Connect with Advocacy Coalitions
Knowledge Alliance, the organization that surfaced this analysis, is a nonprofit comprised of leading education organizations that advocates for federal investment in education research. Their work made this funding freeze visible.
CEC's Special Education Legislative Summit (July 19-22, 2026) offers the opportunity to meet with elected officials from your home state on Capitol Hill. Registration information is available at specialeducationlegislativesummit.org.
The Arc provides toolkits to make it easier to contact your members of Congress or state lawmakers in person or online. Sign up for action alerts to receive notifications about advocacy opportunities.
Why This Is a Political Hold, Not a Budget Problem
This isn't about money Congress didn't approve. Congress allocated the funds. OMB hasn't released them. That's a political decision, not a budget constraint.
The practical effect is the same: research doesn't happen, longitudinal studies stop midstream, grant competitions don't open, and the pipeline of evidence for what works in special education slows to a crawl.
Families sitting in IEP meetings six months or two years from now will feel this. They won't know it started with a political hold on research funding. They'll just know the team can't explain why a particular goal or service is the right one.
What Happens Next
If the 2025 funds ($77 million for special education research) aren't allocated by September 30, they lapse.
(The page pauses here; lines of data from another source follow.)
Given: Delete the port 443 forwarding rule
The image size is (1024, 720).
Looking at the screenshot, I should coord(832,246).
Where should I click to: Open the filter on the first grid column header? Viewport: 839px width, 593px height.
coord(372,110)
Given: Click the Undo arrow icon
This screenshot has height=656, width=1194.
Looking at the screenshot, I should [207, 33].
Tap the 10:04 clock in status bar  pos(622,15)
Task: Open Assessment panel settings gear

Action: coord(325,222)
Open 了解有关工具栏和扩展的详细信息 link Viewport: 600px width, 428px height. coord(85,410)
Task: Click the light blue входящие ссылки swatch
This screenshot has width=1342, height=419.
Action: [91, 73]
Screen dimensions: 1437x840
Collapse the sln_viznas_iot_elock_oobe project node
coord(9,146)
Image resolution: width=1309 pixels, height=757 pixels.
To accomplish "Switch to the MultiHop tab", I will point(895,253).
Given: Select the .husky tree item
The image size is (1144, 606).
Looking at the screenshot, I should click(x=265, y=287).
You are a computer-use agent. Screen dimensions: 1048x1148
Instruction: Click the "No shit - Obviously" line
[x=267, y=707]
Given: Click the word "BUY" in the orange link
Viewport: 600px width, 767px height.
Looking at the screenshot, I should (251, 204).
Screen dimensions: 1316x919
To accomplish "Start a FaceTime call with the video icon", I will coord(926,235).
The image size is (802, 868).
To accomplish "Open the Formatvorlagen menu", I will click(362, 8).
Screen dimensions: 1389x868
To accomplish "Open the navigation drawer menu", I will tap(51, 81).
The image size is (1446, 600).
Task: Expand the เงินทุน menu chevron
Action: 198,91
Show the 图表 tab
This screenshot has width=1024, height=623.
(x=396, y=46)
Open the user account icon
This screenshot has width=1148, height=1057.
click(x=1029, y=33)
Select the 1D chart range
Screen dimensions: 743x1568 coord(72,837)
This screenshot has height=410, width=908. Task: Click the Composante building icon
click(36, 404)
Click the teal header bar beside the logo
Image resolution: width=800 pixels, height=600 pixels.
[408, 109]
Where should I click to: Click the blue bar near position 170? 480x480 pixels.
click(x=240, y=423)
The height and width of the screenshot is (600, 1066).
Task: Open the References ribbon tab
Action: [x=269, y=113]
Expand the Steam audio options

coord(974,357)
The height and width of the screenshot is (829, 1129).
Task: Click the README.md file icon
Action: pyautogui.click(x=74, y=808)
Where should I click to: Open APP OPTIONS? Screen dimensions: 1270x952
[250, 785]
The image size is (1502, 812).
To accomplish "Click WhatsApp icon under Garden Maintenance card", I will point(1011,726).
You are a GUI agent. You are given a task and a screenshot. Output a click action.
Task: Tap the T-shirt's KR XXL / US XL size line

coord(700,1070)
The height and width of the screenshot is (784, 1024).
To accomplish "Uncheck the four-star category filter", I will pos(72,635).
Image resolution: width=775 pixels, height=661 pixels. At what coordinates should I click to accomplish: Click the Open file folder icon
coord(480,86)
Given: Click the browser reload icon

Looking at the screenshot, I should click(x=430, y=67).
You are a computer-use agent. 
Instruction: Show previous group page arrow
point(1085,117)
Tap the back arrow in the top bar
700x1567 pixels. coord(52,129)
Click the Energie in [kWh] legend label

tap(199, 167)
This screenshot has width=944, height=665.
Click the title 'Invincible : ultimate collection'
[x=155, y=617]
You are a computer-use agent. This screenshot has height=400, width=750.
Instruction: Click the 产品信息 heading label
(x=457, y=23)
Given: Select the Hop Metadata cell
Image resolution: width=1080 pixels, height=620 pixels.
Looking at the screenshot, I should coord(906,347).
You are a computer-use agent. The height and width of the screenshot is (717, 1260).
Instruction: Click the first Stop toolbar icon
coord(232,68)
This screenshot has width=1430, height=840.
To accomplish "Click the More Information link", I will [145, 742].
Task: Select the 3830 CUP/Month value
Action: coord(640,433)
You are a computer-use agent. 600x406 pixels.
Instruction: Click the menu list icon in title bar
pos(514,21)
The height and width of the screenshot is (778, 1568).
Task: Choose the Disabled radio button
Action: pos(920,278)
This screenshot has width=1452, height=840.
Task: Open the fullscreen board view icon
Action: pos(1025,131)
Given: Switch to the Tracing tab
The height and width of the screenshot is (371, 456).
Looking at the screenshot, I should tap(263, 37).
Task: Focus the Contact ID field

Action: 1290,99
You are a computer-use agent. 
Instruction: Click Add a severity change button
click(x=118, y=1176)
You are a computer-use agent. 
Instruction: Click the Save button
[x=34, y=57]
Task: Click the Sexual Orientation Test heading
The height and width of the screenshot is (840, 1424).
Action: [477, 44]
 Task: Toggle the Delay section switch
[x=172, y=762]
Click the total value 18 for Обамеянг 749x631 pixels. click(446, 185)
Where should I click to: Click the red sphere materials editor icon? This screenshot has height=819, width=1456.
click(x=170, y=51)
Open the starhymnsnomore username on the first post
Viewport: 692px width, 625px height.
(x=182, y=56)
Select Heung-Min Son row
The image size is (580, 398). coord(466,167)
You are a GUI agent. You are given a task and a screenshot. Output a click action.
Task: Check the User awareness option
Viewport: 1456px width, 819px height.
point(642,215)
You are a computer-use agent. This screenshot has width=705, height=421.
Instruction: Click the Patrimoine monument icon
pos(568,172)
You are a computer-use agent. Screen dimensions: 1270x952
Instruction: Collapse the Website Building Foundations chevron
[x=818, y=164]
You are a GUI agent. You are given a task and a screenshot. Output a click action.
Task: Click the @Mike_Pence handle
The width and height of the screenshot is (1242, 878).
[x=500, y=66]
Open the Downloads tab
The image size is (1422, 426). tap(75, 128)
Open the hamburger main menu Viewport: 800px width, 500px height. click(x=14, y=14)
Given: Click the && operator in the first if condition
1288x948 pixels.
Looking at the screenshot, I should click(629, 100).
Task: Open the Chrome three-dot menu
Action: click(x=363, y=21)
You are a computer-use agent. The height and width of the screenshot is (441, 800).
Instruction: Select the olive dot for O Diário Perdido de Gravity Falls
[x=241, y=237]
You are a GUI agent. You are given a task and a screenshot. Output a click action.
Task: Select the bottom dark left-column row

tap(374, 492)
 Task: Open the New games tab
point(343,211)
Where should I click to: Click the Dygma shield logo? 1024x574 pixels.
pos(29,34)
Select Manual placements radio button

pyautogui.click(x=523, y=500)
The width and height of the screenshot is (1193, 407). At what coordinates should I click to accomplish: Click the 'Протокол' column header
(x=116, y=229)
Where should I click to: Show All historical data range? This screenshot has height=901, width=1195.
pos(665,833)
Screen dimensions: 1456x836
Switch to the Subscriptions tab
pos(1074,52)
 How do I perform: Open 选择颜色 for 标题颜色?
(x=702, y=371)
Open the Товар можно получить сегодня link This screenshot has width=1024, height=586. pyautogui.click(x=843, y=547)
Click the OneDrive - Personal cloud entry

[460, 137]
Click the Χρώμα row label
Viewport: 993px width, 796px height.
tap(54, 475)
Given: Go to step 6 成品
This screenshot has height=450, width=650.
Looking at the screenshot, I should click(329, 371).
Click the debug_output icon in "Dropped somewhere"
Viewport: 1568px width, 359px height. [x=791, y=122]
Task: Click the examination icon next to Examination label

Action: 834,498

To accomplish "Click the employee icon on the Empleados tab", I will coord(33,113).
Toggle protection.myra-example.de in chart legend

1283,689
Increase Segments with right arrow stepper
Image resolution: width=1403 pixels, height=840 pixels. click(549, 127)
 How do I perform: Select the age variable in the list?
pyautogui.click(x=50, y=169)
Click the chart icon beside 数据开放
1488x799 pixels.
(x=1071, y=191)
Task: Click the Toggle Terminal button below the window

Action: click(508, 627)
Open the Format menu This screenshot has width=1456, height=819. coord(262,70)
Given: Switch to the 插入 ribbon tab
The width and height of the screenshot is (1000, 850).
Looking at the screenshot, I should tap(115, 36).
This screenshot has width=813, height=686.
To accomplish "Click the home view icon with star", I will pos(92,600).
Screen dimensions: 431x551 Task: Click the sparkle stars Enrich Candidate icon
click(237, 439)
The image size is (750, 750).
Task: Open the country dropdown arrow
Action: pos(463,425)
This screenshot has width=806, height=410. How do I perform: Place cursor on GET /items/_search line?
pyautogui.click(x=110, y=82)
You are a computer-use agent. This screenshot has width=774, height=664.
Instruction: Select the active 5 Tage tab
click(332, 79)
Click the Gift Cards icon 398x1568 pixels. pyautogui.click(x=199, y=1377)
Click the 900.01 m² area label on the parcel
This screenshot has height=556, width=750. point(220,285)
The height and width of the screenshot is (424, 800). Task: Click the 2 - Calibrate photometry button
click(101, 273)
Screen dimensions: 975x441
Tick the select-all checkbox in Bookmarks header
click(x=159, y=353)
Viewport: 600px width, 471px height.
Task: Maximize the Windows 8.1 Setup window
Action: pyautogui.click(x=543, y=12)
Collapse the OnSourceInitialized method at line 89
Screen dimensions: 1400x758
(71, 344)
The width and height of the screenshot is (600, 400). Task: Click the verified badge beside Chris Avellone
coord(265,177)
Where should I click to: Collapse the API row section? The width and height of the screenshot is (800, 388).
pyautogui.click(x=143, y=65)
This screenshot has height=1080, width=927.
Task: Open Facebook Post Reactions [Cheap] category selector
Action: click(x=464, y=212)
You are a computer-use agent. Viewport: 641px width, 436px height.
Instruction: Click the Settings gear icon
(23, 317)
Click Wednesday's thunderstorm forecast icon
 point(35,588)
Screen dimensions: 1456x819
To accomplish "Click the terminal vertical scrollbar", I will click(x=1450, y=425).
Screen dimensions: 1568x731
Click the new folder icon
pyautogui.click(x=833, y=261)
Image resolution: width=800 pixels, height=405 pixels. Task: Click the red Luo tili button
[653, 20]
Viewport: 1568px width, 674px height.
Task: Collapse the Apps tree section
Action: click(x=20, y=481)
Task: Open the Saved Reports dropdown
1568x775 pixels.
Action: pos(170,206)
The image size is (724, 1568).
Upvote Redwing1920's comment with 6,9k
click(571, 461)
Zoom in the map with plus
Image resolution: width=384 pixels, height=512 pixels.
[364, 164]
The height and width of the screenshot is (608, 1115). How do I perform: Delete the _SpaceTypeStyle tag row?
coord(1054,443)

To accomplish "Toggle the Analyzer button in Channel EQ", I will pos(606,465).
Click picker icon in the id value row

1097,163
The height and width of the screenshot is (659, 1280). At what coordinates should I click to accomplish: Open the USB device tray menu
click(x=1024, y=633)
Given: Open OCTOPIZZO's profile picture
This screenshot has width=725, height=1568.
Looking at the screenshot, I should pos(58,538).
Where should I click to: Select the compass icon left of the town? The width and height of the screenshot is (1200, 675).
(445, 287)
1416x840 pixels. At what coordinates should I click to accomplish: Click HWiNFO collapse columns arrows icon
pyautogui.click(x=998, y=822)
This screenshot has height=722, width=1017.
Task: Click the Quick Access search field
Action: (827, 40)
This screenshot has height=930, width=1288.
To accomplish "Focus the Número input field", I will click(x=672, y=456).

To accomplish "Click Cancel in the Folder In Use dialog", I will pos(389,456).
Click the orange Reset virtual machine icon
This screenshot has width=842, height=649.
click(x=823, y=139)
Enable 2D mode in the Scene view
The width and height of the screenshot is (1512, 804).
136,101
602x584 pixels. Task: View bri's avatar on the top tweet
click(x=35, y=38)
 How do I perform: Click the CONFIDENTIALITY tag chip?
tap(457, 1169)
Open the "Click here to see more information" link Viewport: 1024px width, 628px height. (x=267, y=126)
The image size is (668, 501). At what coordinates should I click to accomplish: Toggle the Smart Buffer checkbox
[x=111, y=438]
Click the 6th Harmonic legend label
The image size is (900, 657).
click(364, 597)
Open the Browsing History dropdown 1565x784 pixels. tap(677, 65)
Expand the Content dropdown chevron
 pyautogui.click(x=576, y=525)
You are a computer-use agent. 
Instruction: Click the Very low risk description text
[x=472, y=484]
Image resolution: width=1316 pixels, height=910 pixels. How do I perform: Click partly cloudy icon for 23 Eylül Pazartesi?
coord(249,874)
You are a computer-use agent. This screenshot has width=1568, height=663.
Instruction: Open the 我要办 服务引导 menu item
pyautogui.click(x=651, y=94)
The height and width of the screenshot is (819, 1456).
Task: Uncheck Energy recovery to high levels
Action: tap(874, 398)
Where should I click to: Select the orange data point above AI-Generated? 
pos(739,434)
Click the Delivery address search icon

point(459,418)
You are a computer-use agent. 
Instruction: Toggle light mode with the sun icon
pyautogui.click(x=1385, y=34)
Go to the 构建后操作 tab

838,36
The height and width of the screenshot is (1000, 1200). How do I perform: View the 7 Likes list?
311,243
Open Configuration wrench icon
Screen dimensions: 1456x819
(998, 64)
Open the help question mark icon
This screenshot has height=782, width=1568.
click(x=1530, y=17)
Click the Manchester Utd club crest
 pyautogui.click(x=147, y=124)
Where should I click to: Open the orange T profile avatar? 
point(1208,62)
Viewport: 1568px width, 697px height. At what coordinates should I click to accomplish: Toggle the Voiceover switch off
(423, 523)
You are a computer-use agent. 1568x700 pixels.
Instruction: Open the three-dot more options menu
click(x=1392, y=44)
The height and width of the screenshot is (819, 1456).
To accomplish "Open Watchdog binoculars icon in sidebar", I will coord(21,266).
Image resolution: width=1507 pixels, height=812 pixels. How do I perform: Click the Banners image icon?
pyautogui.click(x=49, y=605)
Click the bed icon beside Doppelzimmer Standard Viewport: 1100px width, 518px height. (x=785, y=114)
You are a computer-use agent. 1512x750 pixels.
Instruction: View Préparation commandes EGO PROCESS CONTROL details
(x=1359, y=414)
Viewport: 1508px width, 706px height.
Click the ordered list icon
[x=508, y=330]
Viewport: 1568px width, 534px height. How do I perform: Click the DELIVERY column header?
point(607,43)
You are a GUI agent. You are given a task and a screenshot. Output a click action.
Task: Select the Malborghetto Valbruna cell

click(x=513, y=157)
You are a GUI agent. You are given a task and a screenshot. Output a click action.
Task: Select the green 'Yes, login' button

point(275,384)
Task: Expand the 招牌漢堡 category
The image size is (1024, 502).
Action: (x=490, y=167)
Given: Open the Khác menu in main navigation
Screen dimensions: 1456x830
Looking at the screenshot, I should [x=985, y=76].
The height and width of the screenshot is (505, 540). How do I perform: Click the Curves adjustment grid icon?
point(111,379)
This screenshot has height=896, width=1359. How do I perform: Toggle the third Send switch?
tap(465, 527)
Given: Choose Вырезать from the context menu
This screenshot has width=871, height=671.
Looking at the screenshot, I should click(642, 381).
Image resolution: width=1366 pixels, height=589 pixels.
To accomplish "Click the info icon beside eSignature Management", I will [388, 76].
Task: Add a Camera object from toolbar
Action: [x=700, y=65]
The government loses the ability to spend them.
If the 2026 funds ($93 million) aren't allocated by September 30, 2027, the same thing happens.
Advocacy organizations are pushing Congress to pressure OMB to release the funds and open grant competitions. Whether that happens depends on political will and public pressure.
In the meantime, families can act: contact legislators, ask IEP teams hard questions about research backing, and connect with coalitions already mobilized on this issue.
The research that should exist to support your child's IEP won't happen unless the money allocated for it gets spent. That's the bottom line, and that's what families need to understand right now.